How do I take all that, how do I say I'm celebrating you today because you are wonderful and my life is better, my children's lives are better, because you are my friend and roll it up in paper and tie it with string? I did it with recycled fabric and crooked seams and three broken needles and only a little head smacking. I could have, probably should have, followed a pattern. I wasn't trying to be symbolic by creating on the fly, wasn't stabbing at some fleeting metaphor of the organic nature of friendship. It's just the way that I am to start something without thinking all the way through and hope I can make it work. We've been good friends for eleven years now, and it's still working. I can't vouch for the expected longevity of the item I created for her, but I can say that it was made with love and if it doesn't do anything but reside in a drawer, when she sees it she'll know I care.
(maybe I'll share a picture later but since I haven't even mailed it yet, she shouldn't have to see her birthday present here for the first time. I feel a little like i'm talking about someone who is sitting in the same room. hi jess!)
Thursday, January 24, 2008
it's good to be known
Posted by april. at 1:50 PM
Subscribe to:
Post Comments (Atom)
4 comments:
i was remembering when you all stopped in my tiny basement apartment...i had heard about this new girl from sign class, just married, looking to be pregnant, so much the right person at the right time. and there i was without husband or child, living in a basement for goodness sake! and you two seemed well on your way to being grown up.
i know what you mean though. without seeing J birth her children at home would i have tried it? how about school at home? i too am thankful to know her.
happy birthday, friend!
but you see, i could say all the same about you. i am so thankful for such an understanding as what we have. thank you my friend.
How lucky to have such a friend.

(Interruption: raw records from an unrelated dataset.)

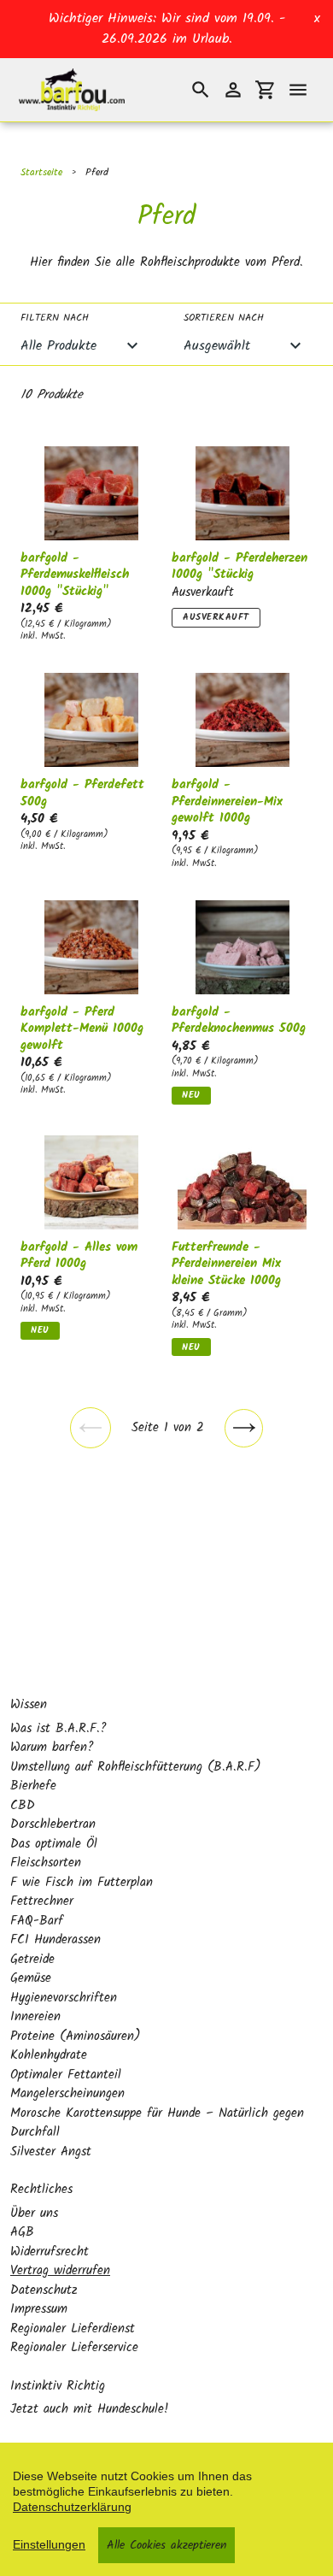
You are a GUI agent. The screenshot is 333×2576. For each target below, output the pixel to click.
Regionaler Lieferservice (74, 2347)
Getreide (32, 1959)
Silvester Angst (50, 2152)
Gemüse (30, 1978)
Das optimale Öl (53, 1844)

I myself haven't ever made a close friend like that.
I read an article once, Mothering maybe, that talked about our tribes and how we have lost that and a way to create new tribes of our women people in the modern world. I think we have lost a lot by being so isolated in our little homes doing things by ourselves.
That is a lucky a wonderful friendship and I left one behind like it too. Which I miss. I wish my friend would move closer so all it would take is a week end and some driving to get together.